Generative AI is a Means to an End and Not an End in Itself

Prasad Ramakrishnan, the CIO of Freshworks, says on the customer service side, AI humanises the conversation
What have we achieved so far in terms of use case scenarios of Gen AI?
After the initial hype and the FOMO factor, practitioners are now getting to a point where they are truly identifying the use cases that are relevant to their business needs. On the customer service side, the expectation from end users and customers is to humanise the conversation, and AI enables that. Through training of the LLMs, AI engines and support tools are now able to learn to tune the language, tone, and sentiment of the conversation based on the real needs of the customer.
Being able to summarise tickets and conversations has made support agents more productive. Moreover, new agents’ onboarding cycle times are reducing. The deep insights with actionable data enable sales teams to focus on the right deals, based on propensity to close.

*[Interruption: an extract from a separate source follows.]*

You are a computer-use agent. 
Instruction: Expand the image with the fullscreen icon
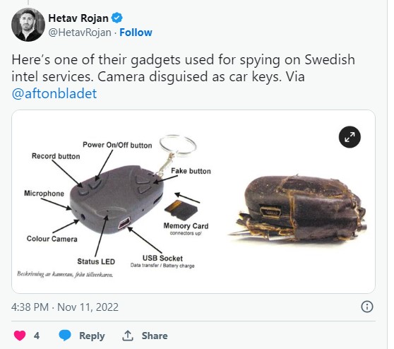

Why, according to you, should companies leverage generative AI?
Generative AI is a means to an end and not an end in itself. As with any innovation, practitioners should look at the applicability of the tool to their environment, their problems, and their users and apply the relevant features to achieve a business goal. Gen AI is no different.
What are the challenges companies are facing in terms of adopting and using Gen AI and how can they be overcome?
Companies are facing challenges such as difficulty in understanding and defining use cases, and nervousness around data security and integrity. To overcome this, companies need to block out the noise look at the applicability of the tool to their unique environment and determine how to best leverage it to help reach business goals.
Are companies aware of regional and global policies surrounding the use of Gen AI?
Laws are still emerging. It all comes down to evaluating the security posture of your vendor.
How can companies use their resources on using Gen AI to create a competitive advantage?
To leverage Gen AI, companies should deploy it strategically to automate repetitive tasks, create more personalized customer experiences, and take advantage of data insights. Gen AI can help companies streamline operations, innovate more rapidly, and stay ahead to gain a competitive edge.
What factors do companies need to consider before adopting Gen AI such as having a centralized data strategy?
In addition to developing a centralized data strategy to ensure data quality, privacy, and security, companies should assess their workforce’s readiness for integrating AI technologies. That includes looking at the applicability of Gen AI to their environment and how it will help solve problems and help users ultimately meet the company’s goals and needs.
How can companies experiment with Gen AI to predict the future of strategic workforce planning?
Companies can begin experimenting with Gen AI for strategic workforce planning by initially applying it to historical workforce data to help identify trends and patterns. Then, Gen AI can be used to create predictive models that help determine the strategic needs of the workforce, in areas such as talent acquisition, career development, and retention.